Ce qui commençait à effrayer Pierre, c'était ce qu'il sentait de méchant s'agiter confusément dans l'ombre. Le cardinal Bergerot suspecté, traité de révolutionnaire, si compromettant, qu'on lui conseillait de ne plus le nommer! Il revoyait la moue de mépris du cardinal Boccanera parlant de son collègue. Et monsignor Nani qui l'avertissait de n'avoir plus à prononcer les mots de religion nouvelle, comme s'il n'était pas clair pour tous que ces mots signifiaient le retour du catholicisme à la pureté primitive du christianisme! Était-ce donc là un des crimes dénoncés à la congrégation de l'Index? Ces dénonciateurs, il finissait par les soupçonner, et il prenait peur, car il avait maintenant conscience autour de lui d'une attaque souterraine, d'un vaste effort pour l'abattre et supprimer son œuvre. Tout ce qui l'entourait lui devenait suspect. Il allait se recueillir pendant quelques jours, regarder et étudier ce monde noir de Rome, si imprévu pour lui. Mais, dans la révolte de sa foi d'apôtre, il se faisait le serment, ainsi qu'il l'avait dit, de ne céder jamais, de ne rien changer, pas une page, pas une ligne, à son livre, qu'il maintiendrait au grand jour, comme l'inébranlable témoignage de sa croyance. Même condamné par l'Index, il ne se soumettrait pas, il ne retirerait rien. Et, s'il le fallait, il sortirait de l'Église, il irait jusqu'au schisme, continuant de prêcher la religion nouvelle, écrivant un second livre, la Rome vraie, telle que, vaguement, il commençait à la voir.

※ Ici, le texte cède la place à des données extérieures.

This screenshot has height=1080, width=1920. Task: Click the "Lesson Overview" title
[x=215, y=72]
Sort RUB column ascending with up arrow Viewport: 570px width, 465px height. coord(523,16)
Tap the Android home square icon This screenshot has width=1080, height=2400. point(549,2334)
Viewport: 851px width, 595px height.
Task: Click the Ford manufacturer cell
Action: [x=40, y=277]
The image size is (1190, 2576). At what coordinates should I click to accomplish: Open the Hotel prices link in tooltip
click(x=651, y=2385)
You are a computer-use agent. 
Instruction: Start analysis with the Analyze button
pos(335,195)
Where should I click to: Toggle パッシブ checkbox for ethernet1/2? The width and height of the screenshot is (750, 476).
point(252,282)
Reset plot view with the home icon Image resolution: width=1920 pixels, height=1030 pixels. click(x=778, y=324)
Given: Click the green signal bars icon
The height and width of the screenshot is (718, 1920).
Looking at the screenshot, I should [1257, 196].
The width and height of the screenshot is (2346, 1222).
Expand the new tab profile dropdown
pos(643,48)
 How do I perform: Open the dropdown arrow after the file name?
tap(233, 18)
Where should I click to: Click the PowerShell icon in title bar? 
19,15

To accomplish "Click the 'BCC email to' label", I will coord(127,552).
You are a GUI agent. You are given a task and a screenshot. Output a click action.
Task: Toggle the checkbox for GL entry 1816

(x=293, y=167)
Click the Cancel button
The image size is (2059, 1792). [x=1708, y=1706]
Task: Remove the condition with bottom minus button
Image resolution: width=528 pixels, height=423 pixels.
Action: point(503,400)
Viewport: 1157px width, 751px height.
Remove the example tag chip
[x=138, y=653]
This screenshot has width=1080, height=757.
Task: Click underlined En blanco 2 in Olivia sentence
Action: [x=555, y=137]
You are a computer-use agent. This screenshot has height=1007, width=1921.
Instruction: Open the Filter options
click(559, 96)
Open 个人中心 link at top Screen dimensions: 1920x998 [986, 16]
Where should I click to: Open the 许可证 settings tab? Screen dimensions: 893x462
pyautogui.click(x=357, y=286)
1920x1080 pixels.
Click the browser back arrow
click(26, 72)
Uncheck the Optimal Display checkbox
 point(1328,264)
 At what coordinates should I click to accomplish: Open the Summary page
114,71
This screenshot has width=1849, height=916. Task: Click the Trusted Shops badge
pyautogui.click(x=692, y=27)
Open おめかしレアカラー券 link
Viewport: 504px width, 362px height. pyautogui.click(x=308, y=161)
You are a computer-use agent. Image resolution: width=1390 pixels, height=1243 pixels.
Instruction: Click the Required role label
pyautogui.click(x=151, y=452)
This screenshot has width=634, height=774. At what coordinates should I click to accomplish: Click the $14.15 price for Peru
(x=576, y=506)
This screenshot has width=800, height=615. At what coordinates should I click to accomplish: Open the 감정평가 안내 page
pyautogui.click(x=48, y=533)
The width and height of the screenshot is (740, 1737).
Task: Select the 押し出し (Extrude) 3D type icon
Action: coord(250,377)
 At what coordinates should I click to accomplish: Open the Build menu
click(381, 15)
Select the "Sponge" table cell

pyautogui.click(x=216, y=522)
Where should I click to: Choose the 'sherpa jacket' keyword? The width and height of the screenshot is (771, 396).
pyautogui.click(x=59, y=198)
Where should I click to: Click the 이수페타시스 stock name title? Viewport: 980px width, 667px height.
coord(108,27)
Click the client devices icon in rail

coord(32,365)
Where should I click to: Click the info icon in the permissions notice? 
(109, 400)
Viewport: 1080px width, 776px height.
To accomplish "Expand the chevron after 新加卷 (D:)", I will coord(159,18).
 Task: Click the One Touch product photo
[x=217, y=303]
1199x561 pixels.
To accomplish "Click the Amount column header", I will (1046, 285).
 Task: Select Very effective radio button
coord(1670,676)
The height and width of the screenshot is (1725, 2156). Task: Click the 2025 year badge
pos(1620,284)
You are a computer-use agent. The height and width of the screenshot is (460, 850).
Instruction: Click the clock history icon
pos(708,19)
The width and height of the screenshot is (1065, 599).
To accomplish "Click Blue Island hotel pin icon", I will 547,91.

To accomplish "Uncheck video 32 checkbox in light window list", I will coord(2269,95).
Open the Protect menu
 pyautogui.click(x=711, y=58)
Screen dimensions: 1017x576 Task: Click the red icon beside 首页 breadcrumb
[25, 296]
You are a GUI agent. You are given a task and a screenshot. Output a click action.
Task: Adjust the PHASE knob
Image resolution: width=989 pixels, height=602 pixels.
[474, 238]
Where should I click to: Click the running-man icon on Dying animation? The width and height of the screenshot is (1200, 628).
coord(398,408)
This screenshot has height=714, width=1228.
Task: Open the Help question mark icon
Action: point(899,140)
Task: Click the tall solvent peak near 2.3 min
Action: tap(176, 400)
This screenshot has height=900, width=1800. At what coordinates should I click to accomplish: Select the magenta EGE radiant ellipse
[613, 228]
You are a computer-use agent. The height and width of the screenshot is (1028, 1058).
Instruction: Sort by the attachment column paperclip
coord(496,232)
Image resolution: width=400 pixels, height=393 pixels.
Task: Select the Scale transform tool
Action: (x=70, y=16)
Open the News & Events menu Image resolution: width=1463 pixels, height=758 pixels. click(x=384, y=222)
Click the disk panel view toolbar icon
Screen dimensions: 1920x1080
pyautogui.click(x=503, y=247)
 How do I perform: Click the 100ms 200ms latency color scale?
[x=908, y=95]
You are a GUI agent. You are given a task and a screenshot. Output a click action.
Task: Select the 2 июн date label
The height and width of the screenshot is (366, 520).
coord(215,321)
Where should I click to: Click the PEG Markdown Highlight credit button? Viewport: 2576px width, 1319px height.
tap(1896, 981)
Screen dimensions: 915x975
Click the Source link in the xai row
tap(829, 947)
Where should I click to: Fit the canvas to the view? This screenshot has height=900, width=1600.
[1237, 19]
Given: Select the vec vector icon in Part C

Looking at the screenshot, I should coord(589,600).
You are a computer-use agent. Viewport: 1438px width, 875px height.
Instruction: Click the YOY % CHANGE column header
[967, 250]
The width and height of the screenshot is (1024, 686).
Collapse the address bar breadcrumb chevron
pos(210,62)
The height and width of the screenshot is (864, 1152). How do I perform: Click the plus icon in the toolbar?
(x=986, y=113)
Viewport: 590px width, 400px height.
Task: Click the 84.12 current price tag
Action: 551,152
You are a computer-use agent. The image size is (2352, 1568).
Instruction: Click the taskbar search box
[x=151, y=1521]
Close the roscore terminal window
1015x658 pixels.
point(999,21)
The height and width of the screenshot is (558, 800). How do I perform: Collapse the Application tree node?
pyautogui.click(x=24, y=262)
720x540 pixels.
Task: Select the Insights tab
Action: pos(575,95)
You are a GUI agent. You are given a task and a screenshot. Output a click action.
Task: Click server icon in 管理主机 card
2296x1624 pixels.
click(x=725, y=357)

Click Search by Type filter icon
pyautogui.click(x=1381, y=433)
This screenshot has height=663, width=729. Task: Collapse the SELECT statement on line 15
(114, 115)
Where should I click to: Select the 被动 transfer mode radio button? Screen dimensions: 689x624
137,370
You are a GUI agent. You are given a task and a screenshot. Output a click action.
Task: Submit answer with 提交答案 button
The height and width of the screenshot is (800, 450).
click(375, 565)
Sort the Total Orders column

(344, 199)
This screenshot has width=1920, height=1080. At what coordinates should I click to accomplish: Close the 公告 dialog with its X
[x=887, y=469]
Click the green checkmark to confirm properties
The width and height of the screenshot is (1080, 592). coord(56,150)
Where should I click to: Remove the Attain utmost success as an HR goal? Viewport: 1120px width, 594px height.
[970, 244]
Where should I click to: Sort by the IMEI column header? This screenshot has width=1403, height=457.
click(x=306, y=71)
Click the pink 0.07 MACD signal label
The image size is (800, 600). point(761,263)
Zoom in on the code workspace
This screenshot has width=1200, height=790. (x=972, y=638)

Cependant, don Vigilio avait cessé d'écrire, et il regardait Pierre d'un regard si fixe, que celui-ci finit par s'approcher poliment pour prendre congé. Malgré sa crainte, cédant à un besoin de confidence, le secrétaire murmura:

—Vous savez qu'il est venu pour vous seul, il voulait connaître le résultat de votre entrevue avec Son Éminence.